At Microsoft, we can execute, but can we think? When billions of dollars are on the line, you better not be guessing about decisions. A decade ago, our products weren’t guesses; they were enhanced impersonations of our competitors’ successful products. We won by outdoing those ahead of us.
Now we lead in many areas, and without competitive targets, brain-challenged teams rely on guesswork. Their mantra: code cool stuff and hope that customers find something they like. Their results: a disorganized mess with little value or uptake.
Thankfully, enlightened teams don’t guess. They rely on data Microsoft gathers from research and directly from customers to determine real points of customer pain and delight, then enhance our products accordingly. Without that data and feedback, we’d be hopeless. Yet just mention using data to drive how we build our products and you’ll be lucky to leave the room with your body intact.
There is no try
If great teams use data to remove guesswork from what we build, why does guesswork dominate how we build it? Today’s software development process is all about guts and glory. “Best practices” are conventional wisdom, processes are tribal knowledge, and many self-righteous Agile methods are loaded with dogma instead of data. Why?
Don’t tell me there is data out there that proves certain methods are effective. I’m not talking about someone else’s data, I’m talking about yours. How do you know your team is using the right methods with the right results, before all the bugs arrive? How do you know if you’re any better than yesterday? Why aren’t you using data throughout to find out?
Maybe it’s because software development is a creative process or a craft that can’t be measured. Maybe measurements are faulty or easily gamed. Maybe there’s so much data that you could use it to justify anything. Or maybe frightened fanatics are foolishly focused on regressive rationalizations of their suspect superstitions. They are too scared to measure and too ignorant to know how.
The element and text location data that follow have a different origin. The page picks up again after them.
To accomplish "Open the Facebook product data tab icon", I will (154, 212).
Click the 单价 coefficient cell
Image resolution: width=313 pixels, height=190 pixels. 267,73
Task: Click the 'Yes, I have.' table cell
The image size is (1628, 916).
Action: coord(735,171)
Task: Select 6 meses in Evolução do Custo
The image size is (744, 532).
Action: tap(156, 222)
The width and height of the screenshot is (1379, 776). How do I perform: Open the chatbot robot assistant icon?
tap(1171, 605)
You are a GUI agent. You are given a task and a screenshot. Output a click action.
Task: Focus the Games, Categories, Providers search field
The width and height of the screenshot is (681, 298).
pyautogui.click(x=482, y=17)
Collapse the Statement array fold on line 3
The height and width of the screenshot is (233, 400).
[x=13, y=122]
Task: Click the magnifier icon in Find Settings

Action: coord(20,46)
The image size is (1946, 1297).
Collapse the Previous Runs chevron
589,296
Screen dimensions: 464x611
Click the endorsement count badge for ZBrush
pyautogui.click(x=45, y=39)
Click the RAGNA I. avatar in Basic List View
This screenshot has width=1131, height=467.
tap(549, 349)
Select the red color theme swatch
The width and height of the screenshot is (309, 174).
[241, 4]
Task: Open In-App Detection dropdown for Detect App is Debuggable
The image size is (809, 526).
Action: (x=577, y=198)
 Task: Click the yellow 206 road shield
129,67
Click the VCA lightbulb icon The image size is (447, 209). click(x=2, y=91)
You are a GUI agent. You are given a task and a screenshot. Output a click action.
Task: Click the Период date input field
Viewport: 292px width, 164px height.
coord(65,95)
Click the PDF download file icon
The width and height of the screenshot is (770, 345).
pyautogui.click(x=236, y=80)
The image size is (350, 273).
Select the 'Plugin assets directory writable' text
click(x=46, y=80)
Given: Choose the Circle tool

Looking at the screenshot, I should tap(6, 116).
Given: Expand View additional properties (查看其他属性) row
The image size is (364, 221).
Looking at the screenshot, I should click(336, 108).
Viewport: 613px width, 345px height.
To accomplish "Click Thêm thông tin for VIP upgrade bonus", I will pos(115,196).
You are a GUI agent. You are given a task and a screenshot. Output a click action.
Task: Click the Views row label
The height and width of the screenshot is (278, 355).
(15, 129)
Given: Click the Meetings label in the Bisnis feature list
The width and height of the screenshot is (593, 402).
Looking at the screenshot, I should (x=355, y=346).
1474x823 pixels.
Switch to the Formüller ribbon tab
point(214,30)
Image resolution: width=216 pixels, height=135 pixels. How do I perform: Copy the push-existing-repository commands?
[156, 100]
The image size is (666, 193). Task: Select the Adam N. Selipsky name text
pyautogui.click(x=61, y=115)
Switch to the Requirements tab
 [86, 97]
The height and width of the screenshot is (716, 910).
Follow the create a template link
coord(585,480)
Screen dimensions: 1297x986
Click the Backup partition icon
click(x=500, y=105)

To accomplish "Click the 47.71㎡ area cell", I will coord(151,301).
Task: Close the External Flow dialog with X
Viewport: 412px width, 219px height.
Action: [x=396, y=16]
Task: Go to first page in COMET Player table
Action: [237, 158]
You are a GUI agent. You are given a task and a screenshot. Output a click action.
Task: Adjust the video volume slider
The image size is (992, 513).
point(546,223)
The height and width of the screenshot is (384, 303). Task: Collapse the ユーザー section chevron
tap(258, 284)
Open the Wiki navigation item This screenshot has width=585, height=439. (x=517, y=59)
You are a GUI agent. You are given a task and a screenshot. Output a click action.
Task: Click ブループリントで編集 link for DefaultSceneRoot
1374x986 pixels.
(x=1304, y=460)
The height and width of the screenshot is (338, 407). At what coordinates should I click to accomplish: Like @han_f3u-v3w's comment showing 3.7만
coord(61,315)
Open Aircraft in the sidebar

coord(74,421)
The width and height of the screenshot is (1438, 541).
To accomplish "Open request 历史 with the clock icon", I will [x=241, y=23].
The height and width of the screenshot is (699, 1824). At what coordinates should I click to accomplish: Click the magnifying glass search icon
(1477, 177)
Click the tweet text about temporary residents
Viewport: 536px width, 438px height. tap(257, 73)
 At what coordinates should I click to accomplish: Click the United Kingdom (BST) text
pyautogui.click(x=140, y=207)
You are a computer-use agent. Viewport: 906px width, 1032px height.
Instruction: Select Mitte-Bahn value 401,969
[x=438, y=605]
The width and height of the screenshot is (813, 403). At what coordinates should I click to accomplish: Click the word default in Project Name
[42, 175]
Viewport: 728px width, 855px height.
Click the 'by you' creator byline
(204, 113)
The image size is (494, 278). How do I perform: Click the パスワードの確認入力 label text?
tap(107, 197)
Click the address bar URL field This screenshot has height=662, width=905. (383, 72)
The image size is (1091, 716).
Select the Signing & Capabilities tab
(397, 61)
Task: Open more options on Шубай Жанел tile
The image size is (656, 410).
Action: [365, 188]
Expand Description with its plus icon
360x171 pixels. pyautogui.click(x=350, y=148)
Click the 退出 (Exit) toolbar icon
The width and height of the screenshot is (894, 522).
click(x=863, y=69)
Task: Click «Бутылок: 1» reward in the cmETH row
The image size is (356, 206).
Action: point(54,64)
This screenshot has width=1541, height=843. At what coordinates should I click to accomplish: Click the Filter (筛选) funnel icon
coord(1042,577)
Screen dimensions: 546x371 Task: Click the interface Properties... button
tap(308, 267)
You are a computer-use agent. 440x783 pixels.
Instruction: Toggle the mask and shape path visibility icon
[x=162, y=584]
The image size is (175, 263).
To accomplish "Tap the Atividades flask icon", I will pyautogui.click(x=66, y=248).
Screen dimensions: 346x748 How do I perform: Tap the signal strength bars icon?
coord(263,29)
Well giving it your best shot on tried and true methods isn’t good enough. Not with this much money and this many people’s lives and livelihoods on the line. Being clueless about using the right metrics the right way is no way to go through life, buddy. Fortunately, you don’t have to be in pre-med to understand it.
Is there a problem here?
I hear you saying, “You sick man, don’t you know metrics are evil? Don’t you know hollow-headed managers will use them to pit you against your peers, and your team against other teams doing different work? Don’t you know they just get gamed, while real progress and real customers suffer?” Yeah, I know. We’ve already established you don’t know anything about using measures properly. But since you brought it up, let’s break down your objections:
§ Software is a creative craft that can’t be measured. As I talked about in “A software odyssey – from craft to engineering,” craft is fine for tables and chairs, but not good enough for bridges, pacemakers, and software people depend upon. Regardless, you’ve missed the point. Lesson 1: Don’t measure how, measure what.
§ Measurements are faulty and easily gamed. Others put this as, “You get what you measure.” If you measure lines of code, people write lots of bad code. If you measure bugs fixed, they create more bugs to fix. Lesson 2: Don’t measure intermediate outcomes, measure desired end results.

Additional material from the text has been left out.